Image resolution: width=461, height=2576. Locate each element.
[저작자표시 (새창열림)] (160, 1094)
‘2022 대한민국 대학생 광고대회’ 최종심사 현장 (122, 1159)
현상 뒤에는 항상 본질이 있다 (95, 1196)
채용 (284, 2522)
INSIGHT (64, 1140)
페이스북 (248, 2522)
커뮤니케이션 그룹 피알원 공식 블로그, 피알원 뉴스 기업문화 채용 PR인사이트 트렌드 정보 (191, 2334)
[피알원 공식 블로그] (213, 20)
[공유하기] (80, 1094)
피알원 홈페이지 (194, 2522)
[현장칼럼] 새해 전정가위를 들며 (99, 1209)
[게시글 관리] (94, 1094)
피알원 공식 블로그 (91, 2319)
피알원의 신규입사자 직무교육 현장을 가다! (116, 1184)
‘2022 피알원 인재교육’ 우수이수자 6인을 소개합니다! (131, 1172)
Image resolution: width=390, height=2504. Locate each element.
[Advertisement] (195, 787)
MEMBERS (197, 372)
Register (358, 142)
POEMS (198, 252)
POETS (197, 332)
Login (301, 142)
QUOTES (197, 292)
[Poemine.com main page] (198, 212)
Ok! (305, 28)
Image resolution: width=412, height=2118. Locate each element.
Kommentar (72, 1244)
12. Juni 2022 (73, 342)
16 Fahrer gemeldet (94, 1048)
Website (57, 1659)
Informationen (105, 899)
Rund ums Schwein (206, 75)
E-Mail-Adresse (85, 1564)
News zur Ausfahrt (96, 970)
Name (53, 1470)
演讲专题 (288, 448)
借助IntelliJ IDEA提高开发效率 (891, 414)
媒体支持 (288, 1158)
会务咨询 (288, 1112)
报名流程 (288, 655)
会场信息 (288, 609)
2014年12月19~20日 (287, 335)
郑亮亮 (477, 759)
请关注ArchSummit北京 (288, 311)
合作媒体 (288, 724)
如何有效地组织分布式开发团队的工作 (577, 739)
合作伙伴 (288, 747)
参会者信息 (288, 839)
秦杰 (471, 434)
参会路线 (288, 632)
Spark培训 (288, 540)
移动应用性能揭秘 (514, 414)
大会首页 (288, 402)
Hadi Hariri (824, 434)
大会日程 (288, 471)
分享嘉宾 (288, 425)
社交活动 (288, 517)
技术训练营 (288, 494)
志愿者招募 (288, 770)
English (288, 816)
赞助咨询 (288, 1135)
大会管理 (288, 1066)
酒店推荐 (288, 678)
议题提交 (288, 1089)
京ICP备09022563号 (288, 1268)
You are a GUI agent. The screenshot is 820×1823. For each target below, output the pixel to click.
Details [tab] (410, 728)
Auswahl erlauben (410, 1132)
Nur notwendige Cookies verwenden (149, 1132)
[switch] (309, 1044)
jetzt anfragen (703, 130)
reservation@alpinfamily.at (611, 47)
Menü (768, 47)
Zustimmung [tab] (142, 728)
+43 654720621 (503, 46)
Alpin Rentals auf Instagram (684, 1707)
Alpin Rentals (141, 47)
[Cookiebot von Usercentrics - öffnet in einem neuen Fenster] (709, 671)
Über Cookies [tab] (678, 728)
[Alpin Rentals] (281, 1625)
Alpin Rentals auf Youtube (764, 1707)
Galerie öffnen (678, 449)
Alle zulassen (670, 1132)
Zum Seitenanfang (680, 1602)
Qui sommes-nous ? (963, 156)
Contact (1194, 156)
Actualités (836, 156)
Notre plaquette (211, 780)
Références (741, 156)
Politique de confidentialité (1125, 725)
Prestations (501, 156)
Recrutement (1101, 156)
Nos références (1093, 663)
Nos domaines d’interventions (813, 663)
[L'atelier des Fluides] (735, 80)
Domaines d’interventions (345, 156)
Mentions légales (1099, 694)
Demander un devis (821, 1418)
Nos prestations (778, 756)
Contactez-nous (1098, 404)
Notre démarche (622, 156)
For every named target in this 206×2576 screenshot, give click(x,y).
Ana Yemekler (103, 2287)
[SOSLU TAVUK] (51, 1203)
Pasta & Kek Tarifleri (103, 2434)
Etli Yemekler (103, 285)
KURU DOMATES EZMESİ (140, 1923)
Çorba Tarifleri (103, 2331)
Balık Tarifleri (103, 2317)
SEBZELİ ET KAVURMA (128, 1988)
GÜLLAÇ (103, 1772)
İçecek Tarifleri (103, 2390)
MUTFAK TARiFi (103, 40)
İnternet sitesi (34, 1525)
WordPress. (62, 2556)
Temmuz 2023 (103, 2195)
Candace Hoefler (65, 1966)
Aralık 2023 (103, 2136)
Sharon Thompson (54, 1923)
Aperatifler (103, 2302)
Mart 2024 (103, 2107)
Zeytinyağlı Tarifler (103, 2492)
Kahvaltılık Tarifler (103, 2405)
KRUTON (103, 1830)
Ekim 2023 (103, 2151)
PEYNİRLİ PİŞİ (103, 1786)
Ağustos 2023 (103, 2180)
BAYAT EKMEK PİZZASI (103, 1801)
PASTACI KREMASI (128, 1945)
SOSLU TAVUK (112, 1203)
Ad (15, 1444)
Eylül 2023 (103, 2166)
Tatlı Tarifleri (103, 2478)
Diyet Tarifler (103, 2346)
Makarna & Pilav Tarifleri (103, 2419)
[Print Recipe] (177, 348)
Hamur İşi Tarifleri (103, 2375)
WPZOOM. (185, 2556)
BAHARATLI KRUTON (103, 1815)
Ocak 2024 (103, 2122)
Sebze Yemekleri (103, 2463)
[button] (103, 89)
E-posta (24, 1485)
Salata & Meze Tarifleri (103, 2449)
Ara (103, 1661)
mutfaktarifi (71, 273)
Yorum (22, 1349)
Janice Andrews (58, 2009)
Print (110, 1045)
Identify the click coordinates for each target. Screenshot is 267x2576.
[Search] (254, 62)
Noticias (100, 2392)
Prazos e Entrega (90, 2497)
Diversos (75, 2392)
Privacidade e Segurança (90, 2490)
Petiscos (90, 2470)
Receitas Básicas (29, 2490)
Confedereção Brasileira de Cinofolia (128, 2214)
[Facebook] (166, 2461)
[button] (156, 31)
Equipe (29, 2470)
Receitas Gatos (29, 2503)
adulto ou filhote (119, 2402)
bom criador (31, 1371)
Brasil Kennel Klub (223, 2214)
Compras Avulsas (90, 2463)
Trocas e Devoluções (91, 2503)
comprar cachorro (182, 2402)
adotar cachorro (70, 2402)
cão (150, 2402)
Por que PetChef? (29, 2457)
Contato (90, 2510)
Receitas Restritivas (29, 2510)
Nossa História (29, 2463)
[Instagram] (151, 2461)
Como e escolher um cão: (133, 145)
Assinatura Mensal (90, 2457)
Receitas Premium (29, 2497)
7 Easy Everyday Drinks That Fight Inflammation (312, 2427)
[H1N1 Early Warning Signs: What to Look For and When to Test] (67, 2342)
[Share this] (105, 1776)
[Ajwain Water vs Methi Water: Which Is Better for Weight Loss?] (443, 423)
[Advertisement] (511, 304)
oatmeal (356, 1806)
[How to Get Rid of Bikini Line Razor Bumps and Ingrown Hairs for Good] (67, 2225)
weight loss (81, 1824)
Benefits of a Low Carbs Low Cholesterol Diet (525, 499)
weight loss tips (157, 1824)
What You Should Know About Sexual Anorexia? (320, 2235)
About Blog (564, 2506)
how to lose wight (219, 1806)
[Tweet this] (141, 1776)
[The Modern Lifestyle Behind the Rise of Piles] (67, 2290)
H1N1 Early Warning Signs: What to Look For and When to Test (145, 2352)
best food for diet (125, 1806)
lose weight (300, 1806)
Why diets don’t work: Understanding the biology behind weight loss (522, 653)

**********

Brief » Reprint exactly the lines above that start at the one with "演讲专题 (288, 448)" and end at the one with "KRUTON (103, 1830)", keeping both and adding none.

Answer for the task »
演讲专题 (288, 448)
借助IntelliJ IDEA提高开发效率 (891, 414)
媒体支持 (288, 1158)
会务咨询 (288, 1112)
报名流程 (288, 655)
会场信息 (288, 609)
2014年12月19~20日 (287, 335)
郑亮亮 (477, 759)
请关注ArchSummit北京 (288, 311)
合作媒体 (288, 724)
如何有效地组织分布式开发团队的工作 (577, 739)
合作伙伴 (288, 747)
参会者信息 (288, 839)
秦杰 (471, 434)
参会路线 (288, 632)
Spark培训 (288, 540)
移动应用性能揭秘 (514, 414)
大会首页 (288, 402)
Hadi Hariri (824, 434)
大会日程 (288, 471)
分享嘉宾 (288, 425)
社交活动 (288, 517)
技术训练营 (288, 494)
志愿者招募 (288, 770)
English (288, 816)
赞助咨询 (288, 1135)
大会管理 (288, 1066)
酒店推荐 (288, 678)
议题提交 (288, 1089)
京ICP备09022563号 (288, 1268)
You are a GUI agent. The screenshot is 820×1823. For each target below, output the pixel to click.
Details [tab] (410, 728)
Auswahl erlauben (410, 1132)
Nur notwendige Cookies verwenden (149, 1132)
[switch] (309, 1044)
jetzt anfragen (703, 130)
reservation@alpinfamily.at (611, 47)
Menü (768, 47)
Zustimmung [tab] (142, 728)
+43 654720621 (503, 46)
Alpin Rentals auf Instagram (684, 1707)
Alpin Rentals (141, 47)
[Cookiebot von Usercentrics - öffnet in einem neuen Fenster] (709, 671)
Über Cookies [tab] (678, 728)
[Alpin Rentals] (281, 1625)
Alpin Rentals auf Youtube (764, 1707)
Galerie öffnen (678, 449)
Alle zulassen (670, 1132)
Zum Seitenanfang (680, 1602)
Qui sommes-nous ? (963, 156)
Contact (1194, 156)
Actualités (836, 156)
Notre plaquette (211, 780)
Références (741, 156)
Politique de confidentialité (1125, 725)
Prestations (501, 156)
Recrutement (1101, 156)
Nos références (1093, 663)
Nos domaines d’interventions (813, 663)
[L'atelier des Fluides] (735, 80)
Domaines d’interventions (345, 156)
Mentions légales (1099, 694)
Demander un devis (821, 1418)
Nos prestations (778, 756)
Contactez-nous (1098, 404)
Notre démarche (622, 156)
For every named target in this 206×2576 screenshot, give click(x,y).
Ana Yemekler (103, 2287)
[SOSLU TAVUK] (51, 1203)
Pasta & Kek Tarifleri (103, 2434)
Etli Yemekler (103, 285)
KURU DOMATES EZMESİ (140, 1923)
Çorba Tarifleri (103, 2331)
Balık Tarifleri (103, 2317)
SEBZELİ ET KAVURMA (128, 1988)
GÜLLAÇ (103, 1772)
İçecek Tarifleri (103, 2390)
MUTFAK TARiFi (103, 40)
İnternet sitesi (34, 1525)
WordPress. (62, 2556)
Temmuz 2023 (103, 2195)
Candace Hoefler (65, 1966)
Aralık 2023 (103, 2136)
Sharon Thompson (54, 1923)
Aperatifler (103, 2302)
Mart 2024 (103, 2107)
Zeytinyağlı Tarifler (103, 2492)
Kahvaltılık Tarifler (103, 2405)
KRUTON (103, 1830)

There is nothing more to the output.